Dans un contexte planétaire de ressources limitées, le modèle économique linéaire, dans lequel nous évoluons actuellement, est non durable, consistant à extraire des ressources et à produire des biens qui sont consommés et ensuite jetés.
C’est ce trajet qui est caractérisé de «linéaire». Autrement dit, les matières premières utilisées finissent par devenir et rester des déchets. Un tel modèle économique a des répercussions négatives tant sur l’environnement que sur l’économie. L’économie circulaire est considérée de nos jours comme une alternative au modèle économique de production et de consommation linéaire et prédominant basé sur «extraction-production-déchet» et qui repose sur l’utilisation de grandes quantités de matériaux et d’intrants relativement bon marché et produit surtout beaucoup de déchets.
Mais pourquoi doit-on changer de logique économique ? L’économie linéaire conduit à une consommation, voire à une surconsommation des ressources, ainsi qu’à la production de déchets. En prévenant l’apparition de ces déchets et en diminuant l’extraction des ressources, l’économie circulaire apporte des pistes de réflexion et des solutions aux grands défis environnementaux et économiques actuelles et futures que sont la raréfaction des ressources naturelles, la perte de biodiversité, le changement climatique, ou encore la déforestation.
L’économie circulaire quant à elle amène ainsi des propositions d’actions concrètes pour transformer notre modèle économique et le rendre plus viable et durable, et permettre ainsi de refaçonner notre société de consommation qui atteint aujourd’hui ses limites avec ses 7 milliards d’habitants.
En outre, l’économie circulaire offre une série d’avantages économiques à nos entreprises. Prolonger la durée de vie des biens et transformer les déchets en nouvelles ressources représentent de nouvelles pistes de réduction de coûts pour les producteurs et les consommateurs. Elle permet aussi une meilleure maîtrise des chaînes d’approvisionnement pour la production, ou encore une plus grande résilience des entreprises face aux crises.
Enfin, l’économie circulaire fait également appel à de nouvelles compétences et connaissances pour permettre davantage de réutilisation, de réemploi et de recyclage, et favorise ainsi la relocalisation de certains savoir-faire tout en créant de l’emploi localement.
A mentionner qu’il y a plusieurs définitions citées sur l’économie circulaire, il y a par contre un consensus entre les experts en la matière sur le fait que les éléments suivants constituent le cœur de ce modèle : l’optimisation de l’utilisation des ressources renouvelables et non renouvelables et le découplage de la croissance économique et de la consommation de ressources naturelles.

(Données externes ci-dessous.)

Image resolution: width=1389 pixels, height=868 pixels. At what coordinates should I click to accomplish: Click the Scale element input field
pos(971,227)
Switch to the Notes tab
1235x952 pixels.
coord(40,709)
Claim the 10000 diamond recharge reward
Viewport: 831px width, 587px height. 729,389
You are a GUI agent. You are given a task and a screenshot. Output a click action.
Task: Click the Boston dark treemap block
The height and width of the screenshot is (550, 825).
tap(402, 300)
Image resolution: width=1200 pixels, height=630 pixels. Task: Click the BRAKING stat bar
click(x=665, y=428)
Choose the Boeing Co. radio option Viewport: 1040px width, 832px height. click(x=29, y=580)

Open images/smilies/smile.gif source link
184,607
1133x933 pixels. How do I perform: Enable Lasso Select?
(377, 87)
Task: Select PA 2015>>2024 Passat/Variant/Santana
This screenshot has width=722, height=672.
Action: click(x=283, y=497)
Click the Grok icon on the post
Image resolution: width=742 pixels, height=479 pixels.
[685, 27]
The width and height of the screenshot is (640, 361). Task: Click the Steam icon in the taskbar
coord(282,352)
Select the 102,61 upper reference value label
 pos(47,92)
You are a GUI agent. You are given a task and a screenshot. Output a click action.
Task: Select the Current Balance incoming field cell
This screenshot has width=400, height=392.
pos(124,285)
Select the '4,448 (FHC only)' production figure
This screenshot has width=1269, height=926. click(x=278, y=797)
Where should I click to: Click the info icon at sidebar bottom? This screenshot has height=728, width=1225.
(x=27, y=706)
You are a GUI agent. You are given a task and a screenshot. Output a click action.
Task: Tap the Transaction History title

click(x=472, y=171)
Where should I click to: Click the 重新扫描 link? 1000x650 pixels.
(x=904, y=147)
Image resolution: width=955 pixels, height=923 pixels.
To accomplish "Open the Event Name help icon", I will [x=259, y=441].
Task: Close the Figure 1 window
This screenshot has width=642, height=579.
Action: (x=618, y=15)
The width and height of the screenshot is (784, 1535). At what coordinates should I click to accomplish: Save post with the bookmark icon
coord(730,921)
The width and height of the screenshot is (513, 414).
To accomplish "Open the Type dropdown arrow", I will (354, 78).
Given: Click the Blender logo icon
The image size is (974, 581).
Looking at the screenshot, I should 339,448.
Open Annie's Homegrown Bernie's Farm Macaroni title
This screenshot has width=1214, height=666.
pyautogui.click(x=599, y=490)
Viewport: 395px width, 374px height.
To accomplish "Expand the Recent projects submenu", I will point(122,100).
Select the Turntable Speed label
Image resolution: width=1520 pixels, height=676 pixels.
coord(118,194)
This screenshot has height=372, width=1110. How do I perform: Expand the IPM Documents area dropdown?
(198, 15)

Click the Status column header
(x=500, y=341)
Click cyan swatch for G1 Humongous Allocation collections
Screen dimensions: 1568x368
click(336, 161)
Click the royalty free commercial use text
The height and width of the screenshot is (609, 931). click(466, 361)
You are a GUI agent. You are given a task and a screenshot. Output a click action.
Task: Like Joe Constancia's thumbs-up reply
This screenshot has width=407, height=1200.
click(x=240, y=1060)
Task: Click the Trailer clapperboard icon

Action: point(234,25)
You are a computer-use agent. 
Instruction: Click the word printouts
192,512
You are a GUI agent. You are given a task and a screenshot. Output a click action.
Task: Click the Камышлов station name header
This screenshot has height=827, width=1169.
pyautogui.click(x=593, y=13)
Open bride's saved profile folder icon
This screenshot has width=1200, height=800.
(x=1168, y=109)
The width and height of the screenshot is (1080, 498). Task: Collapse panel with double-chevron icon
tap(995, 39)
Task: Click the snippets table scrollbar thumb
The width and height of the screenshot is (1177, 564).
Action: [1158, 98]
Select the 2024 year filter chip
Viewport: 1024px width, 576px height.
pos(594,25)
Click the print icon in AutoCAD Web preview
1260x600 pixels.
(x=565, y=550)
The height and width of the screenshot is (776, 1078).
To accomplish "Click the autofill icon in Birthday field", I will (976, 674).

L’économie circulaire touche à l’ensemble du cycle de vie des produits et des services, de l’extraction à la gestion des déchets. Elle vise à maintenir la valeur, l’utilité et la fonctionnalité des produits et des ressources le plus longtemps possible, en dépassant la vision de la seule gestion des déchets ou de l’efficacité des ressources dans les modes de production.
L’Algérie, à l’instar des autres pays du monde, doit recourir aux ressources renouvelables tout en veillant à la préservation et à la génération du capital naturel, dont la biodiversité et les écosystèmes.
Pourquoi devenir circulaire ? Il est prouvé aujourd’hui que l’économie circulaire représente un levier incontournable pour les entreprises désireuses de renforcer leur compétitivité et leur croissance économique verte. Il s’agit là d’un outil d’optimisation de production, vecteur d’emploi vert, qui permet de limiter la dépendance aux ressources naturelles et d’opérer une transition écologique. Pratiquer l’économie circulaire au sein des entreprises permet de coupler des objectifs tant économiques que sociaux et environnementaux et de s’inscrire ainsi dans le cadre de la responsabilité sociétale et environnementale des entreprises.
En tant que productrices, consommatrices et créatrices de déchets, les entreprises disposent d’un grand potentiel d’actions circulaires à mettre en place. Elles peuvent ainsi agir sur toutes les logiques circulaires, et bénéficier de ce fait, des gains de compétitivité à chaque niveau du cycle économique. Grâce à l’économie circulaire, les entreprises peuvent :
• Réduire la consommation de matières premières et d’énergie. L’économie circulaire permet de réduire et/ou de mieux maîtriser la consommation par un approvisionnement plus durable, ainsi que par des pratiques de production basées sur la revalorisation des ressources. Ceci est rendu possible notamment grâce à des réflexions innovantes sur les matières premières utilisées pour la production, à des partenariats avec d’autres entreprises locales, régionales et nationales où les déchets et rebuts d’une entreprise deviennent source d’approvisionnement pour une autre, ou encore à la mise en place de dispositifs de collecte de biens en fin de vie qui, en passant par des centres de recyclage, constituent une source d’approvisionnement peu onéreuse pour les entreprises. Ainsi, l’économie circulaire permet de limiter les risques liés à la fluctuation des prix des matières premières ou aux pénuries de ressources dans des périodes de crises.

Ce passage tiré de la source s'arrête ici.